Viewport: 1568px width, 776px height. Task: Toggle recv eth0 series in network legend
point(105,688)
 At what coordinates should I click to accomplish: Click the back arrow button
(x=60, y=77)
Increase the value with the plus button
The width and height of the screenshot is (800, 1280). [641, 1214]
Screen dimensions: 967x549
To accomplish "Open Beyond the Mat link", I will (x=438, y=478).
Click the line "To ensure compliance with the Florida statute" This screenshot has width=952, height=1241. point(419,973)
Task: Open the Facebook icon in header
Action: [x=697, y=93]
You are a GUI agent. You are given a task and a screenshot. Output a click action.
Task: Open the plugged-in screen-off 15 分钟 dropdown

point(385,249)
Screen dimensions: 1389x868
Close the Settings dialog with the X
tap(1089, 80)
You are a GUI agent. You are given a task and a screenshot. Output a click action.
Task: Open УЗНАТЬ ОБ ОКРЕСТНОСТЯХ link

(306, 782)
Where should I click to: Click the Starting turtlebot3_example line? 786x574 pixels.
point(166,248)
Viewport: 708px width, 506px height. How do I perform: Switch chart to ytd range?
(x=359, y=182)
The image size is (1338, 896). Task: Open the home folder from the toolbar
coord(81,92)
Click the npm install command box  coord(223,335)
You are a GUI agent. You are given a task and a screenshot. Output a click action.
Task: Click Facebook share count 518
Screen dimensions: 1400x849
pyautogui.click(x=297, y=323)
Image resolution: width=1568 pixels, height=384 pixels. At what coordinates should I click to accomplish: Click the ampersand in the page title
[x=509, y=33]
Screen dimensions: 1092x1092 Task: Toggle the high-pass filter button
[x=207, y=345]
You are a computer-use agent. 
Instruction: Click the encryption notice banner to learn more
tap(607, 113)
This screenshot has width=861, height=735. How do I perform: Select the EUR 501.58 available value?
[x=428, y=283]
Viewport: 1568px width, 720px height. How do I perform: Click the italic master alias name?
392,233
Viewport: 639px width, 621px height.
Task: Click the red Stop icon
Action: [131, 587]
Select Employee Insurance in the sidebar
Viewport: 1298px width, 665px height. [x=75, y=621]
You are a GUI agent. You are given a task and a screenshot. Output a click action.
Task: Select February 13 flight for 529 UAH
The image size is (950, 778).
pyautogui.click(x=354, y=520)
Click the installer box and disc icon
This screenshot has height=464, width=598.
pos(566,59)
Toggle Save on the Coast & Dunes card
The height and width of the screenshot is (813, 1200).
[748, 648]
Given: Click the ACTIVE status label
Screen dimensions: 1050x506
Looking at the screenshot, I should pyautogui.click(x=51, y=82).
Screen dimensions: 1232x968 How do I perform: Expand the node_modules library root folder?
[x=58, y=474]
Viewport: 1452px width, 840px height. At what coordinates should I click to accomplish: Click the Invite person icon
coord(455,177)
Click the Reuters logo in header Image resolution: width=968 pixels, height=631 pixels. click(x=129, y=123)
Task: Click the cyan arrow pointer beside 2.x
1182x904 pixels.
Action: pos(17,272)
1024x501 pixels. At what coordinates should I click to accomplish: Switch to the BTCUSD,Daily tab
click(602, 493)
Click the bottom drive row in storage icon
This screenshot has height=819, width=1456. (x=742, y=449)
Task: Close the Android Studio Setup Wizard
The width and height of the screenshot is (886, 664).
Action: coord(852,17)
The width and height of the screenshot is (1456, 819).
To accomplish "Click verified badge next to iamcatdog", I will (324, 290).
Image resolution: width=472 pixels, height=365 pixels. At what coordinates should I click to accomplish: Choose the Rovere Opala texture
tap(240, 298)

──────────

[Instructies en eisen]: Kun je alle vermeldingen hierboven letterlijk herhalen, zonder ook maar iets te veranderen?

[Oplossing]:
Viewport: 1568px width, 776px height. Task: Toggle recv eth0 series in network legend
point(105,688)
 At what coordinates should I click to accomplish: Click the back arrow button
(x=60, y=77)
Increase the value with the plus button
The width and height of the screenshot is (800, 1280). [641, 1214]
Screen dimensions: 967x549
To accomplish "Open Beyond the Mat link", I will (x=438, y=478).
Click the line "To ensure compliance with the Florida statute" This screenshot has width=952, height=1241. point(419,973)
Task: Open the Facebook icon in header
Action: [x=697, y=93]
You are a GUI agent. You are given a task and a screenshot. Output a click action.
Task: Open the plugged-in screen-off 15 分钟 dropdown

point(385,249)
Screen dimensions: 1389x868
Close the Settings dialog with the X
tap(1089, 80)
You are a GUI agent. You are given a task and a screenshot. Output a click action.
Task: Open УЗНАТЬ ОБ ОКРЕСТНОСТЯХ link

(306, 782)
Where should I click to: Click the Starting turtlebot3_example line? 786x574 pixels.
point(166,248)
Viewport: 708px width, 506px height. How do I perform: Switch chart to ytd range?
(x=359, y=182)
The image size is (1338, 896). Task: Open the home folder from the toolbar
coord(81,92)
Click the npm install command box  coord(223,335)
You are a GUI agent. You are given a task and a screenshot. Output a click action.
Task: Click Facebook share count 518
Screen dimensions: 1400x849
pyautogui.click(x=297, y=323)
Image resolution: width=1568 pixels, height=384 pixels. At what coordinates should I click to accomplish: Click the ampersand in the page title
[x=509, y=33]
Screen dimensions: 1092x1092 Task: Toggle the high-pass filter button
[x=207, y=345]
You are a computer-use agent. 
Instruction: Click the encryption notice banner to learn more
tap(607, 113)
This screenshot has width=861, height=735. How do I perform: Select the EUR 501.58 available value?
[x=428, y=283]
Viewport: 1568px width, 720px height. How do I perform: Click the italic master alias name?
392,233
Viewport: 639px width, 621px height.
Task: Click the red Stop icon
Action: [131, 587]
Select Employee Insurance in the sidebar
Viewport: 1298px width, 665px height. [x=75, y=621]
You are a GUI agent. You are given a task and a screenshot. Output a click action.
Task: Select February 13 flight for 529 UAH
The image size is (950, 778).
pyautogui.click(x=354, y=520)
Click the installer box and disc icon
This screenshot has height=464, width=598.
pos(566,59)
Toggle Save on the Coast & Dunes card
The height and width of the screenshot is (813, 1200).
[748, 648]
Given: Click the ACTIVE status label
Screen dimensions: 1050x506
Looking at the screenshot, I should pyautogui.click(x=51, y=82).
Screen dimensions: 1232x968 How do I perform: Expand the node_modules library root folder?
[x=58, y=474]
Viewport: 1452px width, 840px height. At what coordinates should I click to accomplish: Click the Invite person icon
coord(455,177)
Click the Reuters logo in header Image resolution: width=968 pixels, height=631 pixels. click(x=129, y=123)
Task: Click the cyan arrow pointer beside 2.x
1182x904 pixels.
Action: pos(17,272)
1024x501 pixels. At what coordinates should I click to accomplish: Switch to the BTCUSD,Daily tab
click(602, 493)
Click the bottom drive row in storage icon
This screenshot has height=819, width=1456. (x=742, y=449)
Task: Close the Android Studio Setup Wizard
The width and height of the screenshot is (886, 664).
Action: coord(852,17)
The width and height of the screenshot is (1456, 819).
To accomplish "Click verified badge next to iamcatdog", I will (324, 290).
Image resolution: width=472 pixels, height=365 pixels. At what coordinates should I click to accomplish: Choose the Rovere Opala texture
tap(240, 298)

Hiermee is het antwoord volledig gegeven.